O que é Custo de Aquisição de Clientes: guia completo do CAC
Entenda o que é custo de aquisição de clientes, como calcular o CAC e como usar essa métrica para tomar decisões melhores em Marketing e Vendas.
O que é custo de aquisição de clientes? É o valor obtido ao somar os investimentos de Marketing e Vendas em um período e dividir esse total pelo número de clientes conquistados no mesmo intervalo. Trata-se de uma métrica central para avaliar a saúde financeira de qualquer negócio.
Líderes de Marketing e empreendedores precisam acompanhar indicadores de negócio para decidir com mais segurança. Entre essas métricas está o custo de aquisição de clientes, conhecido pela sigla CAC, que tem ganhado espaço crescente nas discussões sobre desempenho comercial.
Ainda assim, muitas empresas não acompanham esse número de perto, principalmente porque não percebem o peso que ele tem na tomada de decisão.
Além de ser um indicador estratégico para a empresa como um todo, o CAC também orienta decisões do dia a dia de quem cuida de Marketing.
Este texto explica o que é o CAC, como calculá-lo e, principalmente, como times de Marketing podem usar esse número para extrair mais resultado das suas ações e direcionar melhor os investimentos.
O que é o Custo de Aquisição de Clientes
Em termos simples, o custo de aquisição de clientes representa o valor médio gasto em esforços diretos para conquistar um cliente novo.

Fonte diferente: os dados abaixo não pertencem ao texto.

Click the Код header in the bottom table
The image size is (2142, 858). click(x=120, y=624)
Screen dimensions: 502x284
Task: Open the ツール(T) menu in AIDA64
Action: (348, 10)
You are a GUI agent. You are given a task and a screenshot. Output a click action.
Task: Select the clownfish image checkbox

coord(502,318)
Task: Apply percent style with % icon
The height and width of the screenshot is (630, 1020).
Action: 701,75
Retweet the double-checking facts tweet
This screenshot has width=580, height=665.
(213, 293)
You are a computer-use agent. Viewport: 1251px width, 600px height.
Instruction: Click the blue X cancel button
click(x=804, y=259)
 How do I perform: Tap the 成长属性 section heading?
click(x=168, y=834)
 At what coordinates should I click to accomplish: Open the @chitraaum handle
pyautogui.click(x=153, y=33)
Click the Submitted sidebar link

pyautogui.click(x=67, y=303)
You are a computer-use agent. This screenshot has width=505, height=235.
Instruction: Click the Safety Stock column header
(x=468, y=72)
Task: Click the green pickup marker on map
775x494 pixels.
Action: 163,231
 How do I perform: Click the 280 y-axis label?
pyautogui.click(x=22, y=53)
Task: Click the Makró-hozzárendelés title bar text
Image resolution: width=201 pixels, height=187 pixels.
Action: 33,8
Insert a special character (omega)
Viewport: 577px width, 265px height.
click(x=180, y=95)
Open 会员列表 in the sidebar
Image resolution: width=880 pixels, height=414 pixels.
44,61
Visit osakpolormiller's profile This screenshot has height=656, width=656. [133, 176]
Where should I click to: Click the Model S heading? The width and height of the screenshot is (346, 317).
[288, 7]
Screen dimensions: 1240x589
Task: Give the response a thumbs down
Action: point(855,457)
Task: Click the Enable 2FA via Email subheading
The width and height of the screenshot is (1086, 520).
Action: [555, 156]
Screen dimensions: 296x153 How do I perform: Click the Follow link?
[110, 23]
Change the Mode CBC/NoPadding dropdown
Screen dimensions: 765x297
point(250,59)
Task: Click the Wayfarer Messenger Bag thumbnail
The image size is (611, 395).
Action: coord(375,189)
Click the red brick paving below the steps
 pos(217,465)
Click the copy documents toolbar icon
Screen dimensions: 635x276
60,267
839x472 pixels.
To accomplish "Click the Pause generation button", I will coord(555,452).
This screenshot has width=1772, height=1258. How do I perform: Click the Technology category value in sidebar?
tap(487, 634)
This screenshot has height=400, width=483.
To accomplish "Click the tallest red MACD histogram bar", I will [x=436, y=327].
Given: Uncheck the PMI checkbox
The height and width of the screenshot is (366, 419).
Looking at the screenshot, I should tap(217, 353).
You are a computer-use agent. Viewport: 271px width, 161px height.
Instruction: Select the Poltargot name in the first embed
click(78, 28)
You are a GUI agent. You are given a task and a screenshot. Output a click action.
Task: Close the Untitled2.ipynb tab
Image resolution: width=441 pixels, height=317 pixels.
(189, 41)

Na maior parte das empresas, as áreas envolvidas diretamente nesse processo são Marketing e Vendas, embora isso possa variar conforme o modelo de negócio.
Um exemplo ajuda a visualizar: se os investimentos diretos em aquisição somaram 10 mil reais em um mês e, com isso, a empresa conquistou 20 clientes novos, o CAC daquele mês foi de 500 reais.
Vale reforçar que o cálculo sempre considera os investimentos e os clientes conquistados dentro do mesmo período de análise.
O CAC costuma ser calculado mês a mês, mas é preciso levar em conta variações pontuais. Se em determinado mês a empresa contratou dois vendedores a mais, por exemplo, é natural que o CAC suba, já que esses profissionais dificilmente trazem resultado já no primeiro mês de trabalho. Com o tempo, esse número tende a se estabilizar novamente.
Como calcular o CAC
O primeiro passo é deixar de fora todas as áreas da empresa que não atuam diretamente na conquista de novos clientes, como produto, suporte e administrativo.
Para ilustrar o cálculo, vamos considerar as áreas de Marketing e Vendas, além do número de novos clientes, em um período de seis meses.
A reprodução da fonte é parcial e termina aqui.